_Stated exercise a_. In the records, take the part that opens with the line containing "You are a GUI" and closes with the line containing "point(216,36)". Rewrite those lines with "dropdown" changed to "menu" and everything else kept the same, omitting the pictures.

_Page excerpt_.
══════
# And then it was Sunday



## hotel4dogs (Sep 29, 2008)

Which turned out to be a better day for Team Tito.

He had an awesome run in standard, finished in first with a score of 100 and 8 seconds under course time.

Also a great run in jumpers, finished in first with a score of 95 (WEAVE ENTRY!!!!!) and 1 second under course time.

So he now has his first open legs in both standard and jumpers.


----------



## rhondas (Sep 10, 2010)

Congratulations!!! I told you so )


----------



## Sally's Mom (Sep 20, 2010)

Awesome! Go Tito!


----------



## GoldenSail (Dec 30, 2008)

Yay! I hope it warmer and more fun!


----------



## Stretchdrive (Mar 12, 2011)

Congrats! I am glad to hear today went better for you!!


----------



## Tahnee GR (Aug 26, 2006)

Woo Hoo-go, Tito!


----------



## AmberSunrise (Apr 1, 2009)

That is such great news  Good boy Tito!


----------



## Dallas Gold (Dec 22, 2007)

Fabulous!! Go Team Tito!!


----------



## Titan1 (Jan 19, 2010)

Congrats on a great day!


----------



## sammydog (Aug 23, 2008)

Way to go Team Tito!! I think he needs a set of weavepoles to celebrate!! :bigangel:


----------



## hotel4dogs (Sep 29, 2008)

I have a 2700 square foot, semi-finished basement that is basically empty and NO WEAVE POLES!!! What's wrong with this picture?


----------



## sammydog (Aug 23, 2008)

Yup, you have no excuse!!!


----------



## Loisiana (Jul 29, 2009)

I see some new titles in someone's near future!


----------



## Cathy's Gunner (Dec 4, 2008)

Great news, Barb! Way to go Tito!!!


----------



## DNL2448 (Feb 13, 2009)

Awesome, awesome, AWESOME! How proud you must be, Tito got his groove..I mean weave..back!!! Congratulations!


----------



## Karen519 (Aug 21, 2006)

*Tito*

Way to go, Tito!!
If your basement is that big, Barb, how big is your house!?!?


----------
══════
_Task input_.
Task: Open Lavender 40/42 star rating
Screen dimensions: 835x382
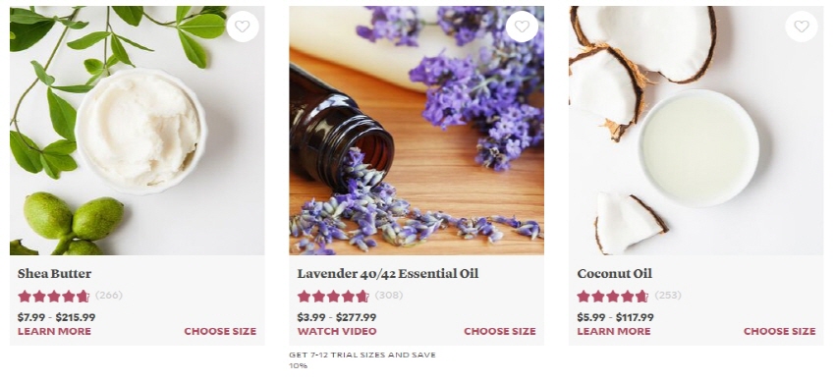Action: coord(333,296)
══════
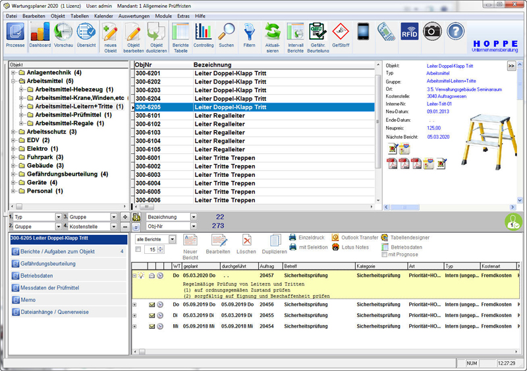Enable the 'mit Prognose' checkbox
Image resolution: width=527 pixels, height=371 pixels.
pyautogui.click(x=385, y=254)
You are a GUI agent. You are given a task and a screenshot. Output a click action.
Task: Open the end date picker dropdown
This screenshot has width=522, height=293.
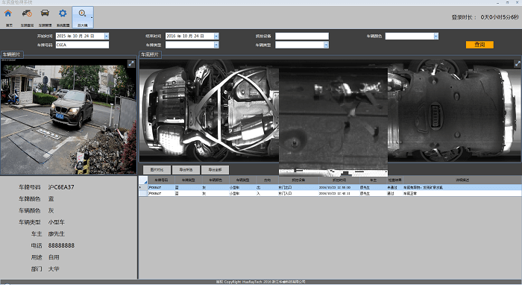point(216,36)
══════
_Stated exercise b_. According to the forum thread about Tito's Sunday, what score did Tito earn on his jumpers run?

_Exercise output a_.
You are a GUI agent. You are given a task and a screenshot. Output a click action.
Task: Open the end date picker menu
This screenshot has width=522, height=293.
point(216,36)

_Exercise output b_. 95